The film was the first joint production between Herbert Wilcox Productions, and His Master's Voice gramophone company. The aim of this was to give Wilcox access to their celebrity recording stars such as Chaliapin, John McCormick, Galli-Curci, Yehudi Menuhin and others. For the lead he cast the Scottish tenor Joseph Hislop.[2] [3]
Wilcox later wrote it was "a good film, I thought, but not commercially successful" which led to the gramophone company ending the relationship with Wilcox. "Had I chosen a less indigenous subject and a greater name star, the story might have been vastly different," wrote Wlcox.[4]

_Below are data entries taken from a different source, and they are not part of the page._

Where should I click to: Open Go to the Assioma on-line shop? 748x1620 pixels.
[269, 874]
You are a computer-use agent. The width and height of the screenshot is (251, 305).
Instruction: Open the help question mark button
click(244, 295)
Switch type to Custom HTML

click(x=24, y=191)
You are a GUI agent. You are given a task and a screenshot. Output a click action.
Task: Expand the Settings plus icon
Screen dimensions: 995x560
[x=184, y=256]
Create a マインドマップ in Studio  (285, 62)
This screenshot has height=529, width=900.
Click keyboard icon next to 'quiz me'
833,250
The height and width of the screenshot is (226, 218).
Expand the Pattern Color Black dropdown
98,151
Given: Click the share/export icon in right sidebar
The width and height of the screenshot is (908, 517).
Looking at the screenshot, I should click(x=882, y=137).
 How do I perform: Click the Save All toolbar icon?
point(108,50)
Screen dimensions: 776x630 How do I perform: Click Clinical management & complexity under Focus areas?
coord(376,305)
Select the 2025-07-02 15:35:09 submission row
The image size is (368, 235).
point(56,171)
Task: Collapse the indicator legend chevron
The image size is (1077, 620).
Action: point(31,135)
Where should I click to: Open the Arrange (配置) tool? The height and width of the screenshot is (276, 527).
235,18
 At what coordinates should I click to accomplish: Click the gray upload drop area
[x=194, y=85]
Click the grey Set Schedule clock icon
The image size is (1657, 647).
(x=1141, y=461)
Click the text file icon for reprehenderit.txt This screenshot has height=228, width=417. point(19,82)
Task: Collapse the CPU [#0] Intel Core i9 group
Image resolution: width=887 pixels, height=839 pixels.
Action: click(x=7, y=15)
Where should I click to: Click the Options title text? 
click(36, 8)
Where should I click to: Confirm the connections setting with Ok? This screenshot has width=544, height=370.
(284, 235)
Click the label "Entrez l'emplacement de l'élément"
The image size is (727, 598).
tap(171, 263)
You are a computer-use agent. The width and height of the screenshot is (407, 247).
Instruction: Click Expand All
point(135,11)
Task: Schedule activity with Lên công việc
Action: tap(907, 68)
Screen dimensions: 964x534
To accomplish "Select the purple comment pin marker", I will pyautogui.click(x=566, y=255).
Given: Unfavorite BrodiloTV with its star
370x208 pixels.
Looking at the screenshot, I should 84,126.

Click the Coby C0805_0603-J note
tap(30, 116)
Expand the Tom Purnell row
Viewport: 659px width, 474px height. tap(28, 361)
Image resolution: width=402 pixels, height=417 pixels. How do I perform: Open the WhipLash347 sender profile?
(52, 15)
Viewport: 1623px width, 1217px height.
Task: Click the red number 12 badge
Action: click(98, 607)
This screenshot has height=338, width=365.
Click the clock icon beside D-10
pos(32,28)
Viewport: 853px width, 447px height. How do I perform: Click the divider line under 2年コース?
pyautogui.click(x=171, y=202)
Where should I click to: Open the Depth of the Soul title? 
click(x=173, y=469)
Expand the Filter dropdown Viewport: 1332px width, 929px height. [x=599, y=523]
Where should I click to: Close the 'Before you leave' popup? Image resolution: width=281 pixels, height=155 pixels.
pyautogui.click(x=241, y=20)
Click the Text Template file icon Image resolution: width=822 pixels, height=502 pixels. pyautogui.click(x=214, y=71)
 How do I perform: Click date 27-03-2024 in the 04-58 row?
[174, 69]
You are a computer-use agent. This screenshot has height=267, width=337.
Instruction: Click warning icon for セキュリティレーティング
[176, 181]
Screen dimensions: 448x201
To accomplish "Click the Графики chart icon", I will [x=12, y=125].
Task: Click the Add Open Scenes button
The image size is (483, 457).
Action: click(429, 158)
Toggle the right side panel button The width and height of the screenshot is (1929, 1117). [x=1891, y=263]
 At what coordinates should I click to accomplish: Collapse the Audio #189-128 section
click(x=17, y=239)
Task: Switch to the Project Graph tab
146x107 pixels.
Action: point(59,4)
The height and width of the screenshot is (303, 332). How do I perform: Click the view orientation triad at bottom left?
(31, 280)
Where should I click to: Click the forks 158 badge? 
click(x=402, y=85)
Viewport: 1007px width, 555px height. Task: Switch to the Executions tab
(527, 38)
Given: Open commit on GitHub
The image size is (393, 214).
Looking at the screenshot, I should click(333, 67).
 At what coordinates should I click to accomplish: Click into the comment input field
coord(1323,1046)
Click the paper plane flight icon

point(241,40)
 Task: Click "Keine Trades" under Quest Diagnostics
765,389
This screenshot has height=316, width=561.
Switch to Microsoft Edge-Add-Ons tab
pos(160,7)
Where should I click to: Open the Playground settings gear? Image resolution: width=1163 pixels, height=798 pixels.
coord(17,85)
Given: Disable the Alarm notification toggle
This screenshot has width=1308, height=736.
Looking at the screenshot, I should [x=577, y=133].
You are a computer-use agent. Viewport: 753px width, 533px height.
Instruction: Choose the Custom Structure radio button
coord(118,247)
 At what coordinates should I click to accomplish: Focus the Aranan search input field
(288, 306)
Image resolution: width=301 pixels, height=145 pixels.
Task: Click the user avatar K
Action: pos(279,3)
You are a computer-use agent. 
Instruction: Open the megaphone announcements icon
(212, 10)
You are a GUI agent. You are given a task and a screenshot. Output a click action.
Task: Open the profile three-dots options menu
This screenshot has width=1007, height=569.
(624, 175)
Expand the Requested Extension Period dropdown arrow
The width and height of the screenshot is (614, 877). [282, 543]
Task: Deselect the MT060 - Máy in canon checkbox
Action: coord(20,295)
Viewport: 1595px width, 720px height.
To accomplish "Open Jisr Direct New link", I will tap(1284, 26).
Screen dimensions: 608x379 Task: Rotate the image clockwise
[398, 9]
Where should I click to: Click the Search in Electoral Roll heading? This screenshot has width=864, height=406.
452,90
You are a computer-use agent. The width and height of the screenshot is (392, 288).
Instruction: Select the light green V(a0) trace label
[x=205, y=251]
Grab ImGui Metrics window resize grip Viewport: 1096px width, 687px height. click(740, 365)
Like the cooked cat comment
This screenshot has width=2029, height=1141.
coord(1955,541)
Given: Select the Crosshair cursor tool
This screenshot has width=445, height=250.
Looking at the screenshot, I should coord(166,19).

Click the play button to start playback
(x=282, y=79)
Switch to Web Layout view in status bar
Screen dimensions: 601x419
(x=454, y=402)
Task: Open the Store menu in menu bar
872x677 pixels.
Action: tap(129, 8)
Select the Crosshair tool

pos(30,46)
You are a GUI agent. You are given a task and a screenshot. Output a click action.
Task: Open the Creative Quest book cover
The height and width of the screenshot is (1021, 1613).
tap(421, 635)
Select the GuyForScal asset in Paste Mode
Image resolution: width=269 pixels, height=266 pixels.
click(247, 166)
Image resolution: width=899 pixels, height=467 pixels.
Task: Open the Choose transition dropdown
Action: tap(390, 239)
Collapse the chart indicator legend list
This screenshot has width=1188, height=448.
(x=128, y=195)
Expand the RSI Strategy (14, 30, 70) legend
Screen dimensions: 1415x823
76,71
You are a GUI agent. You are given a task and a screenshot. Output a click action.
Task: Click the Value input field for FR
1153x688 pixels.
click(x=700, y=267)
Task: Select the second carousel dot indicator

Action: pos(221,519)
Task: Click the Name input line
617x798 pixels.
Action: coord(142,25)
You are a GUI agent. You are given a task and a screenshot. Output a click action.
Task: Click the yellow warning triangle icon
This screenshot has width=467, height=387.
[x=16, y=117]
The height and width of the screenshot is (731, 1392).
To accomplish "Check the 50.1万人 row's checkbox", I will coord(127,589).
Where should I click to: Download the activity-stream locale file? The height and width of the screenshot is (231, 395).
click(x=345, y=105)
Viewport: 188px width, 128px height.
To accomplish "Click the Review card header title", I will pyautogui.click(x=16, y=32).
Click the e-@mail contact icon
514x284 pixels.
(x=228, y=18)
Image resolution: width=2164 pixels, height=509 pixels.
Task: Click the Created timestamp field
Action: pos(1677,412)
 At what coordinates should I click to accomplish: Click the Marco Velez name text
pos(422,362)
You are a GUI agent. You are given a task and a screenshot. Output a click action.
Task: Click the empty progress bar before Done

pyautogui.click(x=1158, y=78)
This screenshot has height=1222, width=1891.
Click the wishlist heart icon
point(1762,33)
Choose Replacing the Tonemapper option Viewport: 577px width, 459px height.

The New York Times wrote, "another film which was manufactured with a particular eye to American consumption has on its showing here fallen far short of standards set by British critics...It was thought that the story of the Scottish poet whose fame has been spread throughout the world by his fervently admiring countrymen would command a certain amount of universal appeal. An undoubted opportunity has been missed in that respect. Joseph Hislop, a well-known and popular tenor, was selected for the rôle of the poet, and he does his part, so far as the rendering of a series of Burns's famous songs is concerned, as well as could be desired. On the other hand, the photographic work is much below the standard and the character of Bobbie is divested of most of those qualities which endeared him to his readers as a man as his verse commended him to them as a poet. "The Loves of Robert Burns," indeed, was so unsatisfactory to the London public that it was withdrawn at the end of one week's trial at a central cinema, although it had been largely advertised in advance. Herbert Wilcox was the producer and apparently he fell between two stools—that of finding a singer who could do justice to Bobbie Burns's "Comin' Through the Rye" and other equally famous ballads, and an actor who could present an adequate picture of Robbie the man" ;[5] and more recently, TV Guide called it a "poorly produced life of the famed writer that is short on fact and long on fancy. Hislop, a noted operatic tenor, is about the best thing the film has going. He gives a fairly good performance and handles the songs well. However the script is a joke. Though the title implies that severalaffairs will be dealt with, in reality there are only two. Gray and Seacombe are Hislop's two lovers, both historically inaccurate. The film shows Seacombe being seduced and being made into "an honest woman" by Burns, when in reality they married and had several children. This story gives them nofamily at all. The Scottish settings are used nicely, but the actors keep forgetting what country they are in and their accents change from scene to scene. Better to buy an anthology of Burns' work than to deal with the mess here."[6]